A lack of a UK bank account can lead to problems for people who may have previously lived in the UK, and have a pension or mortgage going in/out of a UK bank account.
Lloyds Banking Group, which includes customers of both Halifax and Bank of Scotland, is understood to be closing retail accounts for some customers based in the EU. However, it's understood that no Irish personal current account customer of the banking group will have their account closed.
Similarly, Barclays has written to expat customers in Italy, Estonia, Slovakia and Belgium to tell them that their savings and current accounts will have to be closed. However, a spokeswoman for the bank has confirmed that it has not asked Irish personal customers of Barclays to close their current accounts.
Should this change in the future, the spokeswoman said: “Where we make the decision to no longer offer products and services we are giving our customers as much notice as the local regulators allow, and where possible we are providing our customers with six months’ notice about the planned changes.”
Britian’s largest retail bank, HSBC, says that both UK expats and EU citizens living in the EU will still have access to a UK-based HSBC personal account as long as it shows activity at least once every 12 months.
The other Big Five UK banks – Ulster Bank parent NatWest (formerly Royal Bank of Scotland) and Santander – say they are monitoring the situation.

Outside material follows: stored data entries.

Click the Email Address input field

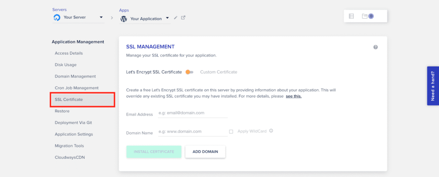point(192,113)
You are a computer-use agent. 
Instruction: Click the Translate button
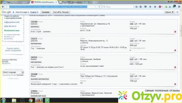[x=45, y=12]
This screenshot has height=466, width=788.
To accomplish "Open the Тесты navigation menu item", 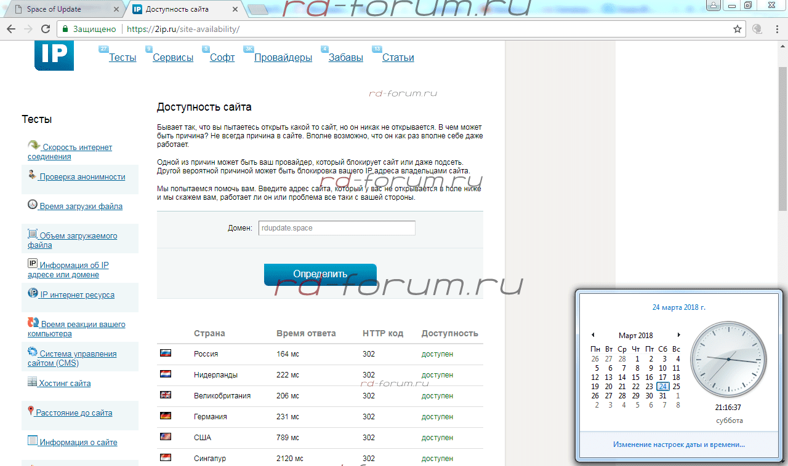I will [123, 58].
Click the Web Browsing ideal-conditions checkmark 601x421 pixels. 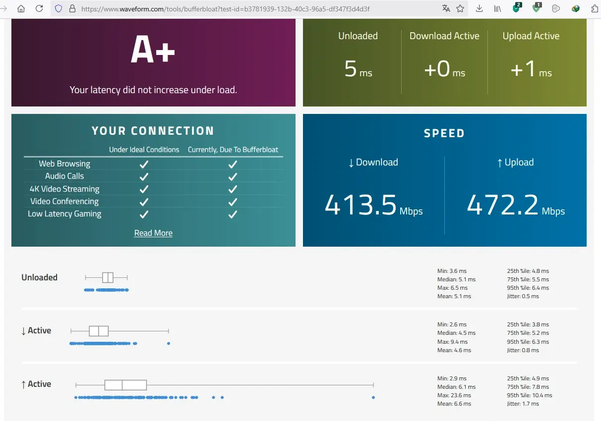[144, 163]
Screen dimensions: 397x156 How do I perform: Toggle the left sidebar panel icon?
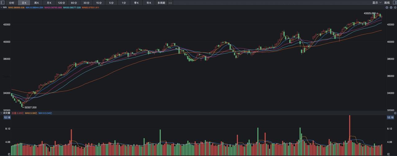(x=3, y=2)

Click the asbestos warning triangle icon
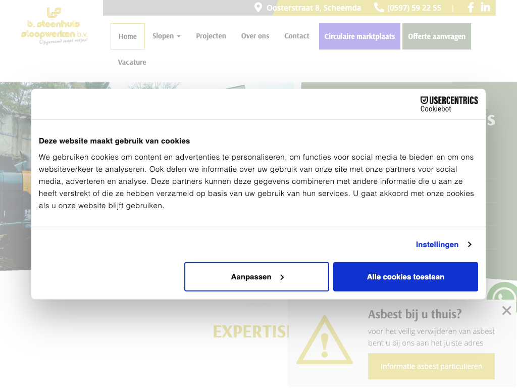point(324,341)
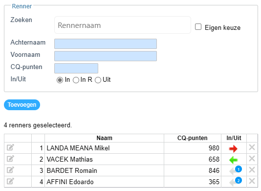
Task: Focus the Rennernaam search field
Action: pos(123,25)
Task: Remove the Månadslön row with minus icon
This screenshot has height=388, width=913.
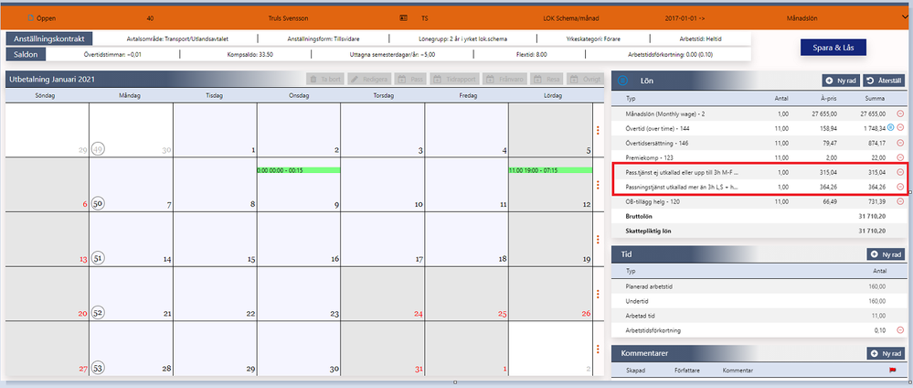Action: (x=900, y=113)
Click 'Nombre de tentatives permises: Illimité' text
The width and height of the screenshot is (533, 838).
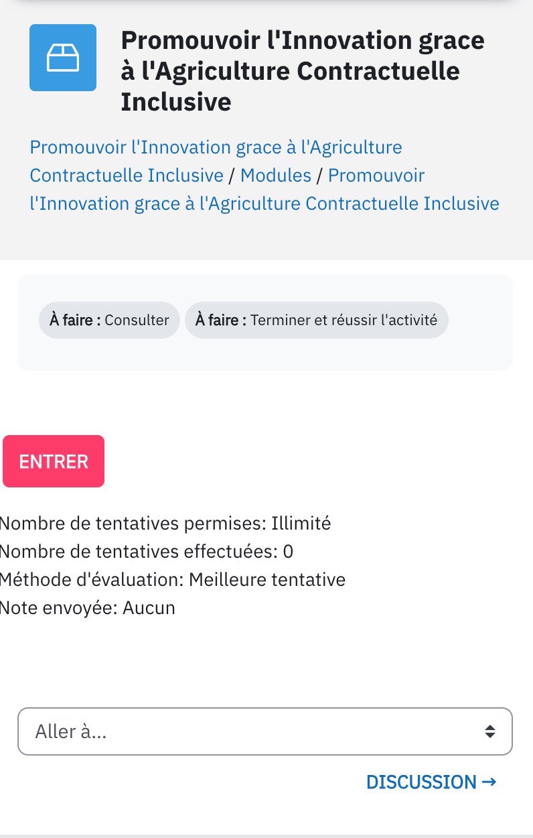click(165, 524)
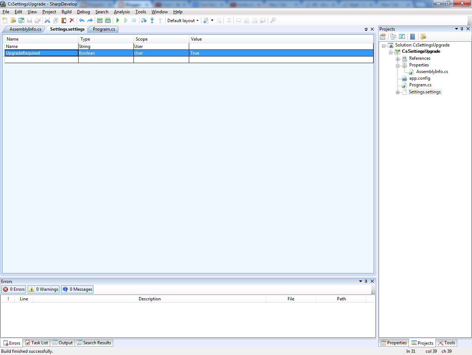This screenshot has width=472, height=355.
Task: Select the UpgradeRequired settings row
Action: (x=41, y=53)
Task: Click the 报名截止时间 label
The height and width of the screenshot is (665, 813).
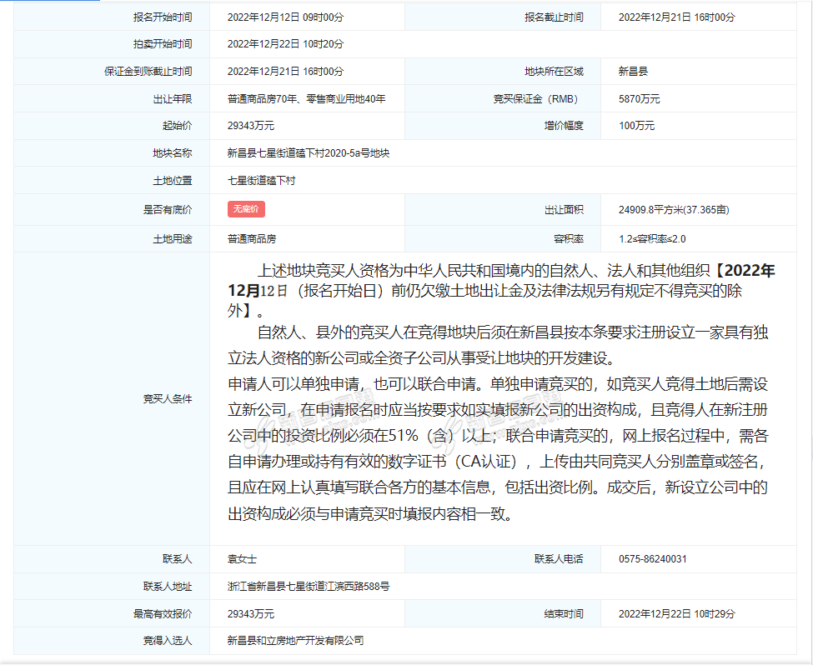Action: (554, 18)
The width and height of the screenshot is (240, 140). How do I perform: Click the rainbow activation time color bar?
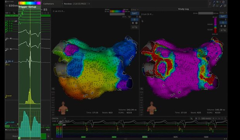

However, those with a credit card from Barclays, a Barclaycard, will find that they will no longer be able to hold onto this if they live in Ireland. According to the spokeswoman, customers were given until November 16th, 2020, to provide a UK residential address for their account; otherwise the account was closed.
Some financial services companies have changed how they are structured due to the impact of Brexit. Digital payments start-up Revolut, for example, recently moved Irish accounts from its UK e-money licence to a similar licence in Lithuania, from where it can passport into Ireland.